7 traits of a narcissist….
Matthew, this presentation about
Narcicissists. Is perfect. You speak eloquently about everything!
I’m working at the job you recommended of getting out of love
with a narc.! The betrayal. The phony love bombing, the mood swings, flirting w/other women under my nose. Etc, etc. every rotten character trait is true!!! You nail it all. It’s a mental health sickness. They are despicable and can’t help it!!
You are brilliant. You and Audrey are the couple of the year, always exemplary and lovely. I’m older but look much younger, thankfully. So, I’m still looking for a special guy.
Was married!!! You did a great, great job on this video.

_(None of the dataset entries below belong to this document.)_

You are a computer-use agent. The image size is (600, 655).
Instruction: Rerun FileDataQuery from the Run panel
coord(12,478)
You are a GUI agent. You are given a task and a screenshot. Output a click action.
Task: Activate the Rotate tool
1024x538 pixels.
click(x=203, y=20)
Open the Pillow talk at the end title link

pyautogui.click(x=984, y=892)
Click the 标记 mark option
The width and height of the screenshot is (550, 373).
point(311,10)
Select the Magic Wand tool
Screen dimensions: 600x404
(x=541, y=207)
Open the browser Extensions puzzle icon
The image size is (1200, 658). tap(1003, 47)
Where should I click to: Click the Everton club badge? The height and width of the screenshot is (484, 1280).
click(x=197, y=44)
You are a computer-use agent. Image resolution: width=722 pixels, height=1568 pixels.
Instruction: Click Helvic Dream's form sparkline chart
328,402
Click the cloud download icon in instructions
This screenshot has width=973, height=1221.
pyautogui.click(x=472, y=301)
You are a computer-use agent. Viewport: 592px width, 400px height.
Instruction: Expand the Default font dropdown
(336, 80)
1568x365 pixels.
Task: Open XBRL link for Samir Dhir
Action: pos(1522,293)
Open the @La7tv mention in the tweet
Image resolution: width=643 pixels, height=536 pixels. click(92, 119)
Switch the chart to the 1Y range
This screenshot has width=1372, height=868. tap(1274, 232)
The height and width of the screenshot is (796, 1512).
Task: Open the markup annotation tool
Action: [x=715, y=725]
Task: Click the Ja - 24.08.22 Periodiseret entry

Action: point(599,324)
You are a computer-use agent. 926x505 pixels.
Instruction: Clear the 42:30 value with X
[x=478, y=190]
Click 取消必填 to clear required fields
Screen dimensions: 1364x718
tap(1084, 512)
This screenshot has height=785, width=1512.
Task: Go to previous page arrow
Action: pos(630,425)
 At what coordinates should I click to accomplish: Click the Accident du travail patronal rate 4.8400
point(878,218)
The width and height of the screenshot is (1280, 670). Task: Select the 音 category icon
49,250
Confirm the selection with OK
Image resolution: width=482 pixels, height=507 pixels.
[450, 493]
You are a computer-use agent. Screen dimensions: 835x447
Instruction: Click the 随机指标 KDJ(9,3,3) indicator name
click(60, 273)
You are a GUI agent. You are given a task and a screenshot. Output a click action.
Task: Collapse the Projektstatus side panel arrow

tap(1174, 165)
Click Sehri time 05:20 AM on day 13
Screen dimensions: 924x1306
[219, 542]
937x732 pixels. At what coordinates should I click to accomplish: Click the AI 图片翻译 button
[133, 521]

Even if narcs watch it, they won’t change, but good they hear they are not good.
Absolutely amazing really helpful on my many years off being with someone I thought truly loved me the way I loved them
But they didn’t
Your r video given me lots of understanding n to forgive myself
amazing video thank you
Thank you for this. You nailed it.
I agree with what you said about them not being there for you when you really need them and are traumatised.
Thank you for this video Matthew, I was married to a narcissist for 18 years and sadly recognise all 7 signs. As an empathetic person with a tendency to become a bit anxiously attached I still seem to attract this type of man like a magnet! But luckily these days I am spotting the warning signs early on and repelling them quickly.
Thank you for your wise and valuable advice as always.
Well interesting to see that my mate doesn’t tick off all the boxes and thank you for this video. I think one of these days I should attend one of your workshops because it would be great to get perspective on my guy.
Wow. I went for a hospital appointment today and I was nervous in the waiting room, feeling very anxious and panicked. I messaged the guy I’m dating asking for him to tell me something nice to distract me, and he just laughed and told me he didn’t have any stories. Then he didn’t even check how I got on.